The Grand Tour: The First Special

I am deeply disappointed by The Grand Tour. I find it cringeworthy to the point where I’ve stopped watching it with others in attempt to contain the embarrassment and minimise awkwardness.

The celebrity segment was never funny. Why the GT team insist on keeping it up is totally beyond me. The American seems to have already exhausted his back catalogue of jokes. The whole communist introduction has become stale and for the life of me, I can’t figure out the thinking behind conversation street. You sit through ten minutes of regional chatter at the start, which is only funny if you are in the tent, or live within a 30 mile radius. Next you usually are treated to a short film. Cinematography is naturally second to none but there is still something about the presenting that just feels forced. To follow is a sting that introduces the next load of over scripted chatter. Usually here they will try to insert some kind of unnecessarily controversial item to get some publicity in the following days papers. By this point in the show I’ve become bored and started flicking through social media. 

The season is not over yet but as you can probably tell, I’ve made up my mind. I don’t like it. The final nail in the coffin for me was the Namibia special. The special episodes on Top Gear were always brilliant to watch. The trio had an amazing talent for really making the viewer care for the cars they were driving. Combining that with beautiful scenery and some kind of seemingly impossible task always resulted in great TV. Whether you were into cars or not, the specials entertained all. The India special was the worst of the bunch. There wasn’t a tangible goal or challenge, they just filled some time over doing one others stereotypes and just being generally immature. However, The Grand Tour Namibia special took this to another level.

Part one was boring for several reasons, firstly the choice of transportation. What made the special episodes interesting in the past was either watching cars doing something they shouldn’t i.e. the Australia special, or having proper underdogs, bought for a few hundred quid, doing the unthinkable. The problem with the Namibia special was that it had neither. The beach buggies were effectively doing what they were designed to do and there didn’t seem to be any rules or budget in the creation of the cars. It seemed the only design aim was to rinse the stereotypes even further. 
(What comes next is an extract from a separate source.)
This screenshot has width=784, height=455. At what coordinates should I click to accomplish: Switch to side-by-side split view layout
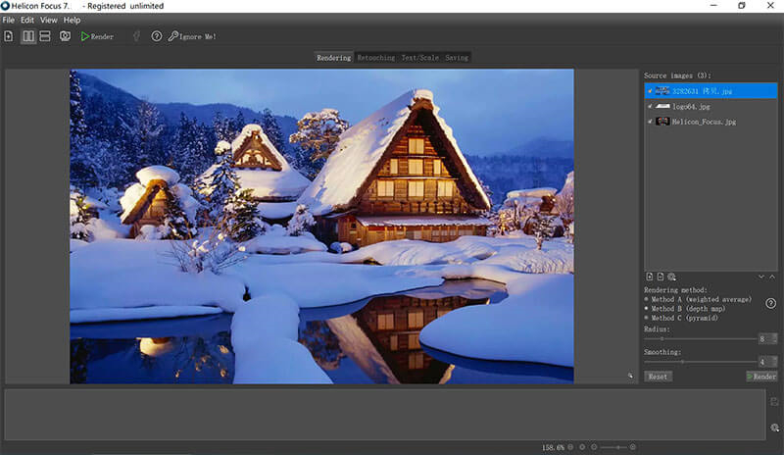point(27,36)
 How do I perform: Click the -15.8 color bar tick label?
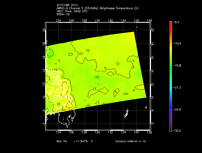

There is very little else to say about part one because nothing actually happened, they just drove around in circles. The only mildly exciting part was when they were racing the tide. Even then it was dull because you were watching three old men driving beach buggies… on a beach. I could not escape the feeling that if all the buggies got swallowed up by the sea I just wouldn’t care. 

Now I will be the first to admit that part two was much better. The main reason for this was because things actually happened. Having said that, there were moments I wished they hadn’t. The whole night shooting “incident” was embarrassing verging on pathetic. Same story when Hammond “woke up” hanging from the bottom of a helicopter. Ten out of ten for acting effort from Hammond but it was just unnecessary.  

I haven’t watched a single GT episode more than once and I doubt I ever will. With Top Gear however, I still find myself watching the countless repeats on Dave and I find them brilliant no matter how many times I’ve seen them! I don’t get that with the new show. If they ever find there way off Amazons streaming service onto mainstream TV I can tell you now, I’ll be getting out my Top Gear box set. I mentioned it in my initial post about The Grand Tour and I now think I may have been right. 

 

“So good, not even the people who made it, know how to make it again”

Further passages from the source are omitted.